[[ Records to process, beginning ]]
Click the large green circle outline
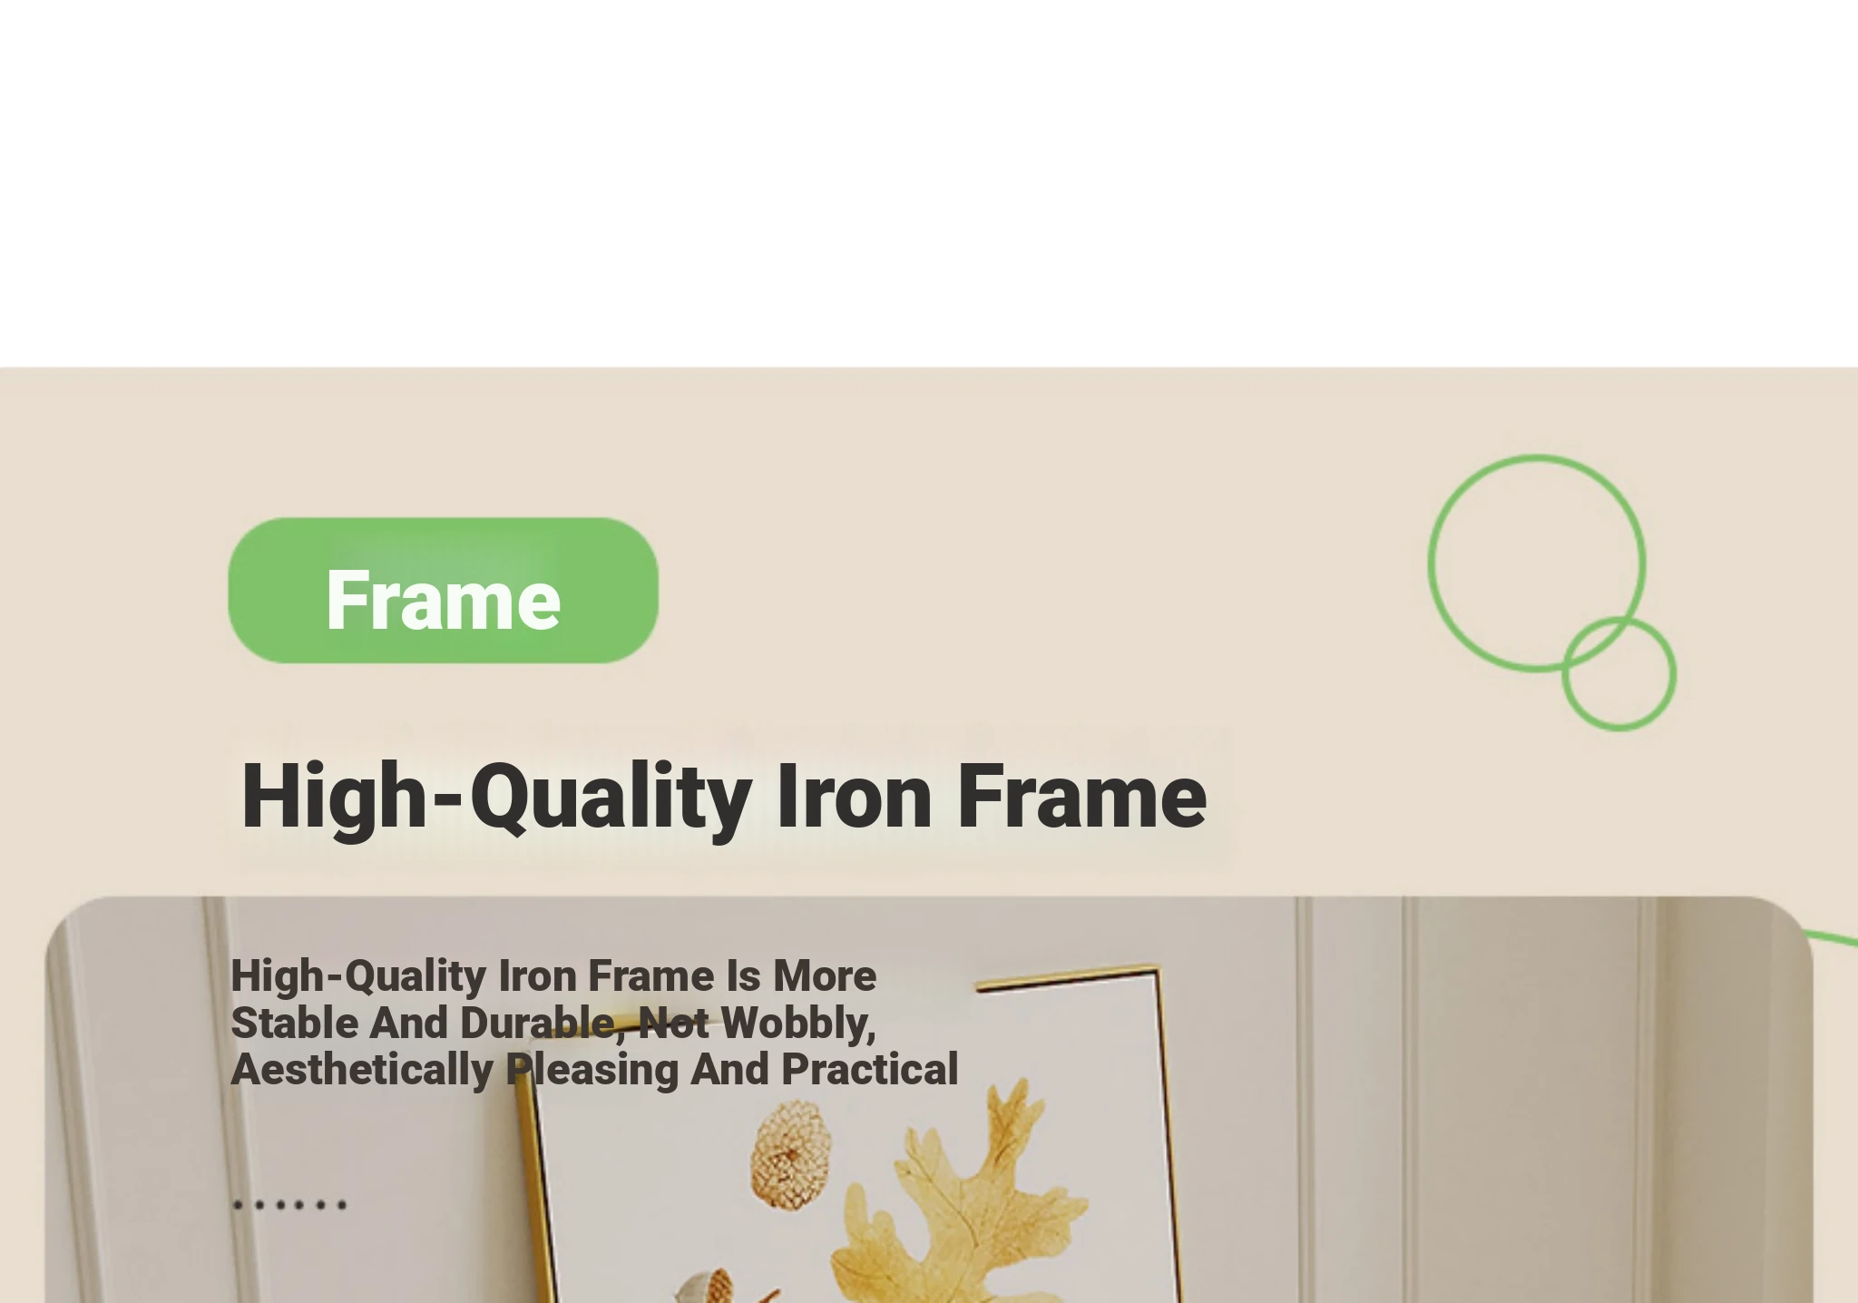 [1537, 563]
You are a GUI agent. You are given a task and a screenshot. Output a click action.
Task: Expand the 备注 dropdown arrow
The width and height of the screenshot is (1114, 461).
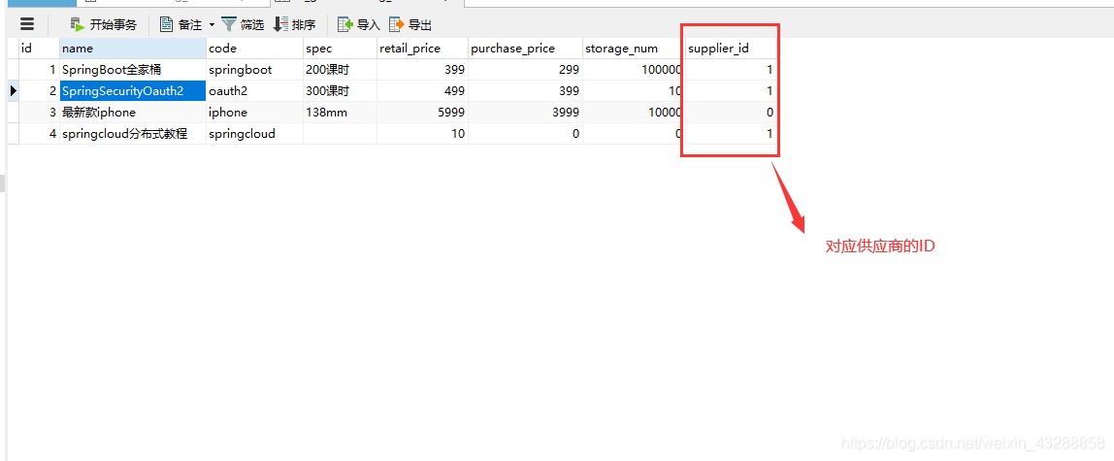tap(211, 25)
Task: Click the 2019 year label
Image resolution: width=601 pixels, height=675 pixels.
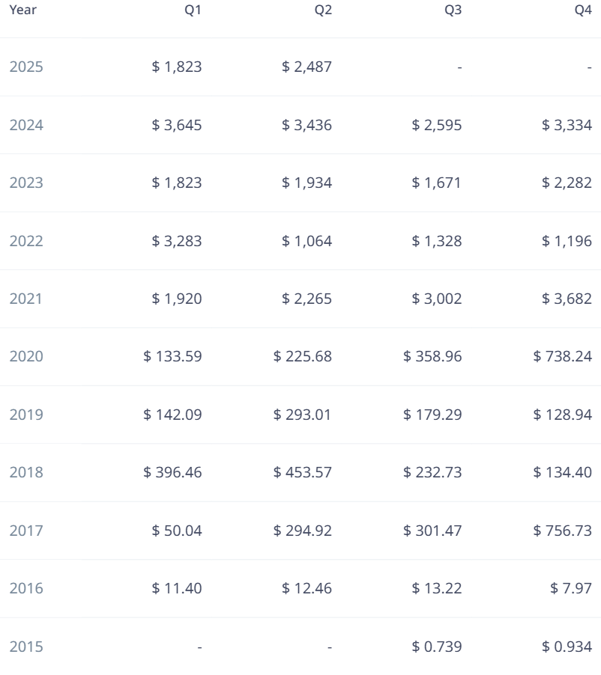Action: pyautogui.click(x=26, y=415)
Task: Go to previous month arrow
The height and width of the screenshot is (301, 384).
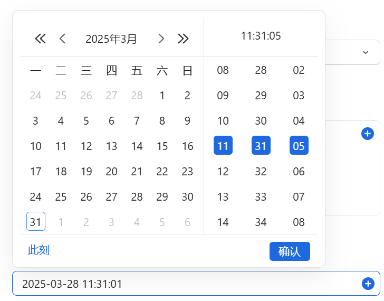Action: tap(62, 39)
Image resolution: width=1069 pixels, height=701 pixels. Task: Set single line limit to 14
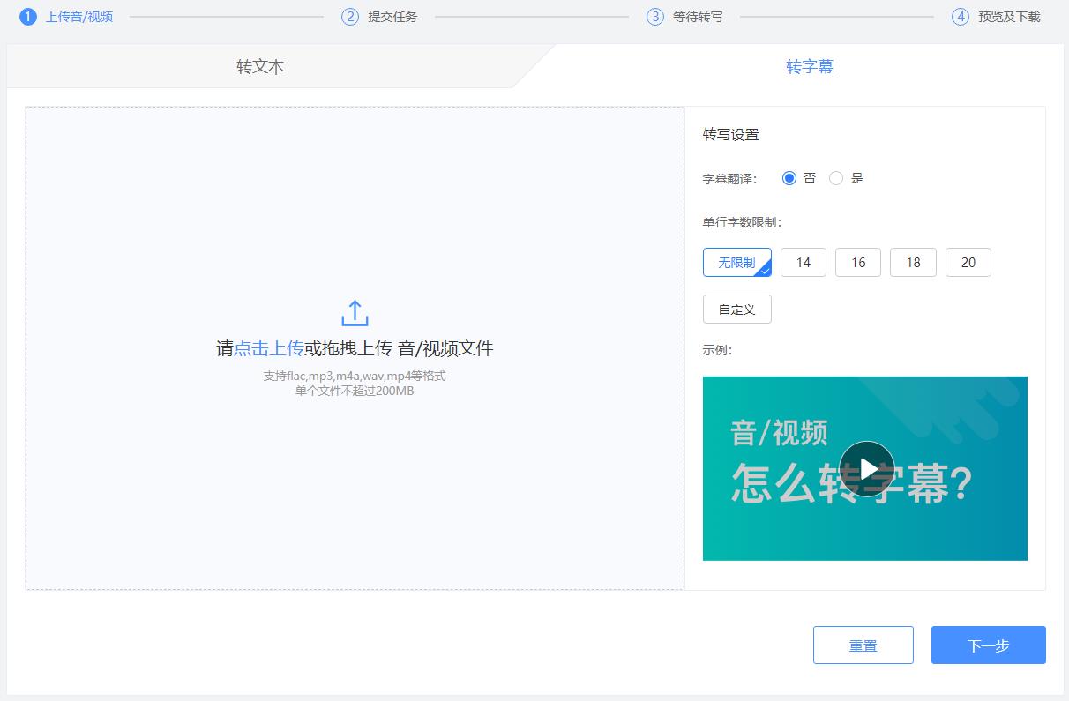click(x=803, y=263)
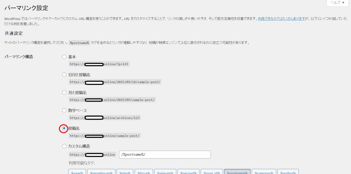Insert the %category% tag
Viewport: 351px width, 174px height.
click(x=264, y=172)
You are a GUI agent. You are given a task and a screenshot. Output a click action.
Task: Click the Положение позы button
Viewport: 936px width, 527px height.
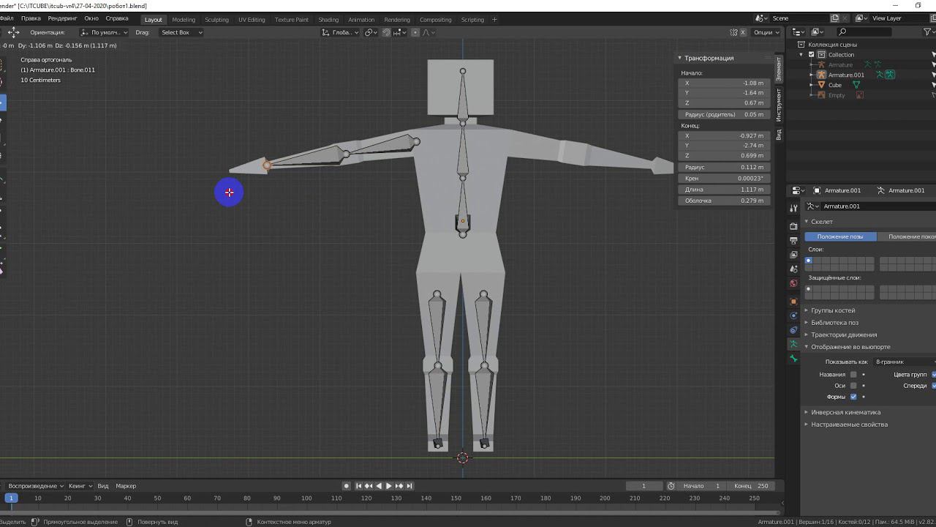tap(839, 236)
[[ Records to process, end ]]
How to complete this task ▸ Your response must restate every record above exactly, with each picture omitted.

Solution to this exercise ▸
Click the large green circle outline
 [1537, 563]
You are a GUI agent. You are given a task and a screenshot. Output a click action.
Task: Expand the 备注 dropdown arrow
The width and height of the screenshot is (1114, 461).
tap(211, 25)
Task: Click the 2019 year label
Image resolution: width=601 pixels, height=675 pixels.
Action: pyautogui.click(x=26, y=415)
Task: Go to previous month arrow
The height and width of the screenshot is (301, 384).
Action: tap(62, 39)
Image resolution: width=1069 pixels, height=701 pixels. Task: Set single line limit to 14
click(x=803, y=263)
Insert the %category% tag
Viewport: 351px width, 174px height.
click(x=264, y=172)
You are a GUI agent. You are given a task and a screenshot. Output a click action.
Task: Click the Положение позы button
Viewport: 936px width, 527px height.
tap(839, 236)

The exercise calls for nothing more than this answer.